Cenni su “Il Periplo di Baldassarre”, di Amin Maalouf

Creato il 30 luglio 2012 da Postscriptum

Un buon numero di israeliti pensarono che finalmente fosse giunto il Messia tanto atteso, ben altra cosa che quel millantatore, figlio del dubbio di un agiato falegname. Il suo nome era Shabbatai Tzevi, maestro della Cabala e mistico affermato, nato a Smirne nel 1626. Con atteggiamento napoleonico si auto-proclamò Messia nel fatidico anno ebraico 5407. Il Sultano Maometto IV – detto il Cacciatore – volle ad ogni modo accertarsi della Verità assoluta ed incontestabile di tale affermazione, invitando l’Ebreo a dimostrarsi Messia tramite Miracolo, pena la morte. Ciò condusse  Shabbathai ad una provvidenziale, immediata e sentita conversione all’Islam. Shabbatai Tzevi divenne allora Aziz Maometto Effendi. Così vanno le cose del mondo.

Anche di questo tratta il bel libro di Amin Maalouf “Il periplo di Baldassarre”, un romanzo on the road, ambientato nell’anno della Bestia 1666. Per certi versi si può parlare di un vero e proprio prontuario per la fine del mondo, ormai del resto imminente.

…Spero vivamente che abbiate messo dentifricio e spazzolino pronti!

Le parole del Libanese sono sicuramente rese in un italiano sterile, ma basta l’immaginazione a supplire le eventuali asprezze dell’architettura sintattica, quel tanto da non sottrarre al romanzo la giusta capacità ammaliatrice.

Baldassarre è un figlio di Genova, tuttavia nato e cresciuto in terra musulmana. Per circostanze che voglio tacere a beneficio del lettore, si ritrova a dover viaggiare lungo una rotta che attraversa il deserto, Costantinopoli, Lisbona, Londra, Calais e Genova, alla ricerca di un misterioso libro contenente riferimenti all’apocalisse allora in programma per il 1666.

Il libro, come lasciavo intuire, è attuale, in attesa del Dicembre 2012 o del Big One siciliano… a proposito, non dimenticate le gomme da masticare anti-nausea…

“Tutto diventa segno o presagio per chi è lì che aspetta, pronto a stupirsi, pronto a interpretare, pronto a immaginare concordanze e raffronti.”
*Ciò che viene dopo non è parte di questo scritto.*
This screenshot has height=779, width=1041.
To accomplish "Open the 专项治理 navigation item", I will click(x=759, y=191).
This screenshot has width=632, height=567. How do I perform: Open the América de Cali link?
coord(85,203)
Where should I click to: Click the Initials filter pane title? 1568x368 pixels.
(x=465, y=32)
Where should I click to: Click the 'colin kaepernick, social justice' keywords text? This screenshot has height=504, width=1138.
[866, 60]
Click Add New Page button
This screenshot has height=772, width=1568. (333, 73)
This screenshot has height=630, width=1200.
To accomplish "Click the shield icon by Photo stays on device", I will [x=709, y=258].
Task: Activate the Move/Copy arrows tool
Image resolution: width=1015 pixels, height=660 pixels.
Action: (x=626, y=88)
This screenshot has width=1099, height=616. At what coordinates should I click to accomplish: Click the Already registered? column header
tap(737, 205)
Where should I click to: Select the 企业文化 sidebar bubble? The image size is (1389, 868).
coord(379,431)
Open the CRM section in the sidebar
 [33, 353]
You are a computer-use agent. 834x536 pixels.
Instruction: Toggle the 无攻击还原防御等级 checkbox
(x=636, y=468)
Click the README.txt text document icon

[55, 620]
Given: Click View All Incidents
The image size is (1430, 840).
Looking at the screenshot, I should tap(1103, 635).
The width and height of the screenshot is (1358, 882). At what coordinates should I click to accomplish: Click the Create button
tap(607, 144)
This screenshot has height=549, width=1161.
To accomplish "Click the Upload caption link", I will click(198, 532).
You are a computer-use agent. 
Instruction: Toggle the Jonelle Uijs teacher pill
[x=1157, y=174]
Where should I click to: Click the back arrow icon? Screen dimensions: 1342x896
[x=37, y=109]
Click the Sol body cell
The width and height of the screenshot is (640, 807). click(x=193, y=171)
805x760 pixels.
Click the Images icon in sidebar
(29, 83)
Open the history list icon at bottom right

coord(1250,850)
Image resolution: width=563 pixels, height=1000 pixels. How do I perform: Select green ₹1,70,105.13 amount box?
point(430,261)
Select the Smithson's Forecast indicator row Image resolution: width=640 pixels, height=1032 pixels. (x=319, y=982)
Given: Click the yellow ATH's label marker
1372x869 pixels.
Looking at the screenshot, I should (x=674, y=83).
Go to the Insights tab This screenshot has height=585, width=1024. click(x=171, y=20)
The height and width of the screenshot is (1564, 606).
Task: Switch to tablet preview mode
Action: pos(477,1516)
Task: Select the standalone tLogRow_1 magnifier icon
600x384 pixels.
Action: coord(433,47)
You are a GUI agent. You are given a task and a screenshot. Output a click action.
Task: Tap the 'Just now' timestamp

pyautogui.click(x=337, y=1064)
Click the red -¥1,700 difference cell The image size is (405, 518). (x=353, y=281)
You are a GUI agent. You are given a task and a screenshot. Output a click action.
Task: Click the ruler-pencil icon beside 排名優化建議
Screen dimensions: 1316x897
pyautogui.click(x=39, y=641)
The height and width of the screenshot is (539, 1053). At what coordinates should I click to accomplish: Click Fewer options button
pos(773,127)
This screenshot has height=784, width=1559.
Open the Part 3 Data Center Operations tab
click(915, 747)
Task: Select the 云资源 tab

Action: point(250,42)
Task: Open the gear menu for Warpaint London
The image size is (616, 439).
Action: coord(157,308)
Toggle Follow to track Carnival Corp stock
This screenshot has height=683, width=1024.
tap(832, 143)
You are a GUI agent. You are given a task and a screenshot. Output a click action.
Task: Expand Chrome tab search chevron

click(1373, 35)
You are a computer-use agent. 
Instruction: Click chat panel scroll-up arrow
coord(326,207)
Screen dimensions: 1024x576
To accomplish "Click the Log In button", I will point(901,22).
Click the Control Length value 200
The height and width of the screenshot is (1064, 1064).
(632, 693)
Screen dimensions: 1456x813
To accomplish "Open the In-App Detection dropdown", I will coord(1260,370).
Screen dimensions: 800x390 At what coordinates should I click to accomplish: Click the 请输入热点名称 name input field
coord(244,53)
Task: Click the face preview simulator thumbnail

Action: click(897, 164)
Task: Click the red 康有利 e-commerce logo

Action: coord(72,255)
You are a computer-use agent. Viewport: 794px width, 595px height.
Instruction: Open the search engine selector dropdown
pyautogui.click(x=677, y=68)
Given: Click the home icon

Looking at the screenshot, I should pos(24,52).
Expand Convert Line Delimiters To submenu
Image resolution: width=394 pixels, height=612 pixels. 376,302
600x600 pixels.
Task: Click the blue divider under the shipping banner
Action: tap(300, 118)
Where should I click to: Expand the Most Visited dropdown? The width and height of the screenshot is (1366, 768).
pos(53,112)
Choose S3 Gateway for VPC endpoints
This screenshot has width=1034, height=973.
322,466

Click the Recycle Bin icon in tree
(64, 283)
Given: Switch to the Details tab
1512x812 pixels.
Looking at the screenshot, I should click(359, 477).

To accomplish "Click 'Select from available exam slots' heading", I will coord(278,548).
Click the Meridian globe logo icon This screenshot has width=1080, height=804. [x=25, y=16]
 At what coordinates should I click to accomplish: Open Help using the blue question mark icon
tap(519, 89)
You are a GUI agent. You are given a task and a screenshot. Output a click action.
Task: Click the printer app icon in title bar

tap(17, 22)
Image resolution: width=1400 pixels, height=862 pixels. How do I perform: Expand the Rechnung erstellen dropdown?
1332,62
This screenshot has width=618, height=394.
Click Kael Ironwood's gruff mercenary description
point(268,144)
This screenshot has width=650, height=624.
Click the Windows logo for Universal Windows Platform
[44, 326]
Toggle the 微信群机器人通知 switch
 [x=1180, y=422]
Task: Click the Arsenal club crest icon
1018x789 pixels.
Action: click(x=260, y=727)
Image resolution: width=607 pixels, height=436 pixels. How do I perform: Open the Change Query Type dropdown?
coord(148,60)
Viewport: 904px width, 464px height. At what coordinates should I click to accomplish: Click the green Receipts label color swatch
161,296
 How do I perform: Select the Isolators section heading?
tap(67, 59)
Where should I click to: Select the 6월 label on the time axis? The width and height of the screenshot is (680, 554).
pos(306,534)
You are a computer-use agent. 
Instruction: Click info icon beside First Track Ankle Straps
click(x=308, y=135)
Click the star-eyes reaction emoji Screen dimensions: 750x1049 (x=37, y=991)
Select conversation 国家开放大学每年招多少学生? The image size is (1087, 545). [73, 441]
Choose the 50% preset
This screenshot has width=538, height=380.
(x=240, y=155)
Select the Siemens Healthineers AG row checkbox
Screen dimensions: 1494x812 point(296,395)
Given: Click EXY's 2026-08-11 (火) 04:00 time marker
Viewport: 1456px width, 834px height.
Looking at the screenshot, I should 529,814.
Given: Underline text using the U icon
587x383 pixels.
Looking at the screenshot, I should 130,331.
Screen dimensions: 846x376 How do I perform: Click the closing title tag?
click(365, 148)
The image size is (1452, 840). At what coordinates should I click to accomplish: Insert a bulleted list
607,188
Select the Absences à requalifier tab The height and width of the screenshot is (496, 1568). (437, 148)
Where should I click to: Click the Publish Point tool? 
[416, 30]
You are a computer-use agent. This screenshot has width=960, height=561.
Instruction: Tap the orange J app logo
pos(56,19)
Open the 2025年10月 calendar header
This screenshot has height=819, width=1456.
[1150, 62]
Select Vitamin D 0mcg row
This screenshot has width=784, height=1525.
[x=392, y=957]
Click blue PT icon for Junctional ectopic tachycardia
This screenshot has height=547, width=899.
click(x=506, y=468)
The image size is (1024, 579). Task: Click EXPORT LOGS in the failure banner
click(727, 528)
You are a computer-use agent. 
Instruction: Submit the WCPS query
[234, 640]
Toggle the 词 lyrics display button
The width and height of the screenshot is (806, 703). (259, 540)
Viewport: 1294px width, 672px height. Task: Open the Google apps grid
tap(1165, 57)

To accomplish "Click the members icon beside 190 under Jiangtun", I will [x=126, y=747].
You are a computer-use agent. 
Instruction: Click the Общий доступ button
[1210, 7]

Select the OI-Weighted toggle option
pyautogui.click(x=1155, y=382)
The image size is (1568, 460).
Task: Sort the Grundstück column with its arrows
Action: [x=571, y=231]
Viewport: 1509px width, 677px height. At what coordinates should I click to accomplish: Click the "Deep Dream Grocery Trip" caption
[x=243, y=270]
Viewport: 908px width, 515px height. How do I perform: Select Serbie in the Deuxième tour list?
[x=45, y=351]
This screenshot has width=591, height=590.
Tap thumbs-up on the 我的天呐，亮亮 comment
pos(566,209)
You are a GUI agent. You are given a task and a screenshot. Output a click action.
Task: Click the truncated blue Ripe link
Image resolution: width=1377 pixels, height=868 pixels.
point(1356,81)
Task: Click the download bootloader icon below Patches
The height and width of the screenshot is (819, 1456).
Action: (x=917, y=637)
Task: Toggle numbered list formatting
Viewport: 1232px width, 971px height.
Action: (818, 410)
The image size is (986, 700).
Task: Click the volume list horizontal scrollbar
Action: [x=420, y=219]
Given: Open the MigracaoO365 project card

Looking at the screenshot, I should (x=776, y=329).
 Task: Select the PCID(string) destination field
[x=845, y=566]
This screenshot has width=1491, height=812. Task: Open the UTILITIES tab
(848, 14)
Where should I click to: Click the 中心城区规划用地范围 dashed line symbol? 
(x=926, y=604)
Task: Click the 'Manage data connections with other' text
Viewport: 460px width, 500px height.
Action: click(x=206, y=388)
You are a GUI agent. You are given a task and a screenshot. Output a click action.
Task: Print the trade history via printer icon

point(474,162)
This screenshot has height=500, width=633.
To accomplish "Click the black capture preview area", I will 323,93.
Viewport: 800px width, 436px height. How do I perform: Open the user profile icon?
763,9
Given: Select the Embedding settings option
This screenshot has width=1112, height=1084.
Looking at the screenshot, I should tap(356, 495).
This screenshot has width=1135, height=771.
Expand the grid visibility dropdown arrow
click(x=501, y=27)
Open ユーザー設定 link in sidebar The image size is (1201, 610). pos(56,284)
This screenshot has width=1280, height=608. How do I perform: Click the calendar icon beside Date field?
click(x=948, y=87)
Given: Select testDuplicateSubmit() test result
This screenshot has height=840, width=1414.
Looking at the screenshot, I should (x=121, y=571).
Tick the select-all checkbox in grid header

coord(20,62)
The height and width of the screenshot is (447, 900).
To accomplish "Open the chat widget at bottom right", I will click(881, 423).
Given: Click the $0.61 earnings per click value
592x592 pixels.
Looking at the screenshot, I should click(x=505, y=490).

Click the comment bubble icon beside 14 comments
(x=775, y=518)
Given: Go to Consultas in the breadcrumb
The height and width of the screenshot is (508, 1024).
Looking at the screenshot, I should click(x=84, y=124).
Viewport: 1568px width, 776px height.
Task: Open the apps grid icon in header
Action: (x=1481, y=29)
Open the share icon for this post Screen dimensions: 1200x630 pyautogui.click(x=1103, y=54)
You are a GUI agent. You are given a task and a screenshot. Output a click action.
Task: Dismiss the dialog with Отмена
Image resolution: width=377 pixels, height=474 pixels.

Il passo non può che ricordare il Pendolo di Focault di Eco. Ma ciò che sorprende – forse neanche più di tanto – è come il romanzo riesca a ridicolizzare l’atteggiamento millenarista di ogni tempo:

“Ma come sarà l’età che sta per cominciare? A cosa somiglierà il mondo dopo la fine del mondo? Bisognerà morire prima in un qualche cataclisma perché sopraggiunga la Resurrezione? Oppure si tratterà soltanto dell’inizio di una nuova era, di un nuovo regno: il regno di Dio ristabilito sulla terra, dopo che tutti i governi umani hanno dimostrato un secolo dopo l’altro la loro iniquità e la loro corruzione?”

Qualcuno dirà che i grandi eventi distruttivi sono sempre evocati dal senso di colpa, e probabilmente sono persino d’accordo, ma non sottovaluterei la percezione della piacevolezza nell’attendere.

Intanto, è di qualche settimana fa la notizia che uno staff di scienziati, interrogato sulla possibile fine della civiltà terrestre, ha risposto che l’unica salvezza dell’umanità potrebbe essere un cataclisma.